Lucene and Logs: Update

A couple more notes on this subject since the Webinar from a couple of weeks ago:

Steve Arnold of Beyond Search asks in a blog post:

…the notion of integrating log files is a good one but I wondered how long it takes to suck big log files, determine deltas, and then update the indexes.

We’ve offered some of the information from the Webinar in a case study we’ve posted about our work with Boomi:

The logging-and-searching service is characterized by frequent commits to make the data available for search; every 5 seconds or 10,000 transaction messages. … There are between two to ten million log transaction generated daily and each may trigger two or more Solr entries. Boomi maintains a rolling 30-day record of log entries.

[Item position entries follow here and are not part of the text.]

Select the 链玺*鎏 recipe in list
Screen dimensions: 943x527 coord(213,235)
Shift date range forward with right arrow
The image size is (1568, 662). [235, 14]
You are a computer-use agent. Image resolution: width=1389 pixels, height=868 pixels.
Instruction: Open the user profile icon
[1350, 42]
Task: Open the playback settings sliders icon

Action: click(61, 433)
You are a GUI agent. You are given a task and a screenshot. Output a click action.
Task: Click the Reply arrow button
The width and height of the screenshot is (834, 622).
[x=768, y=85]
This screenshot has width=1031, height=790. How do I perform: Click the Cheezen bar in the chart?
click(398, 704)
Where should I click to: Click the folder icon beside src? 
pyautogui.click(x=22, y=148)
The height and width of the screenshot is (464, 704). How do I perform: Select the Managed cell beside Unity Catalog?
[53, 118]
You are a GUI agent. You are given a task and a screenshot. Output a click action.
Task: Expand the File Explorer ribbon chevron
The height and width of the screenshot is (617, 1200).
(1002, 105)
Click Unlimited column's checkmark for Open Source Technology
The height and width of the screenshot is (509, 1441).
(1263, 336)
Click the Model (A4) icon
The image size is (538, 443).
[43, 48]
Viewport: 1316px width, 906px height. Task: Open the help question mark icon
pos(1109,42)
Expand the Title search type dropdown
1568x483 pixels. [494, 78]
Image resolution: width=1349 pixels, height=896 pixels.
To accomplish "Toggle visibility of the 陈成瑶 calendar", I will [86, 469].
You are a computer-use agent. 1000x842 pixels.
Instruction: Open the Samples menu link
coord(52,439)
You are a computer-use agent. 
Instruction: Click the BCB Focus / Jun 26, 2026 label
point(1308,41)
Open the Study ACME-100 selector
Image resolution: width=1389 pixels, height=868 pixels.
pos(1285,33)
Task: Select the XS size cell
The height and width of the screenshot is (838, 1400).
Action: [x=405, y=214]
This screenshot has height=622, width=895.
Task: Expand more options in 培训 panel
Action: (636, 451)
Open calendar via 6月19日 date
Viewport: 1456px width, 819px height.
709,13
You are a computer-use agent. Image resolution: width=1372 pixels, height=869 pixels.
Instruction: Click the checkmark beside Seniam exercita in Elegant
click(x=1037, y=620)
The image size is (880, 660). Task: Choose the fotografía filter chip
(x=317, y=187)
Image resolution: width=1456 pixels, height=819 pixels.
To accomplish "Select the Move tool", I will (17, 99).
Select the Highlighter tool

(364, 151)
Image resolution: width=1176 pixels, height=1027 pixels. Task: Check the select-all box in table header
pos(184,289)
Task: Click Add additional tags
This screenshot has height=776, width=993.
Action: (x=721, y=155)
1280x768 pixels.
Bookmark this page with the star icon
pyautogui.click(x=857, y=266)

Not to be outdone, there’s some interesting new input on using Solr for this kind of application from Symplicity,  an integrator who does government and university applications, whose Solr credentials include fbo.gov, a site that searches business opportunities within the Federal government through the General Services Administration:

For a while we used a commercial solution to centralize and search our logs, but they wanted to charge us tens of thousands of dollars for just one gigabyte/day more of indexed data. So I said forget it, I’ll write my own solution!

We already use Solr for some of our other backend searching systems, so I came up with an idea to index all of our logs to Solr. I wrote a daemon in perl that listens on the syslog port, and pointed every single system’s syslog to forward to this single server. From there, this daemon will write to a Solr indexing server after parsing them into fields, such as date/time, host, program, pid, text, etc. I then wrote a cool javascript/ajax web front end for Solr searching, and bam. Real time searching of all of our syslogs from a web interface, for no cost!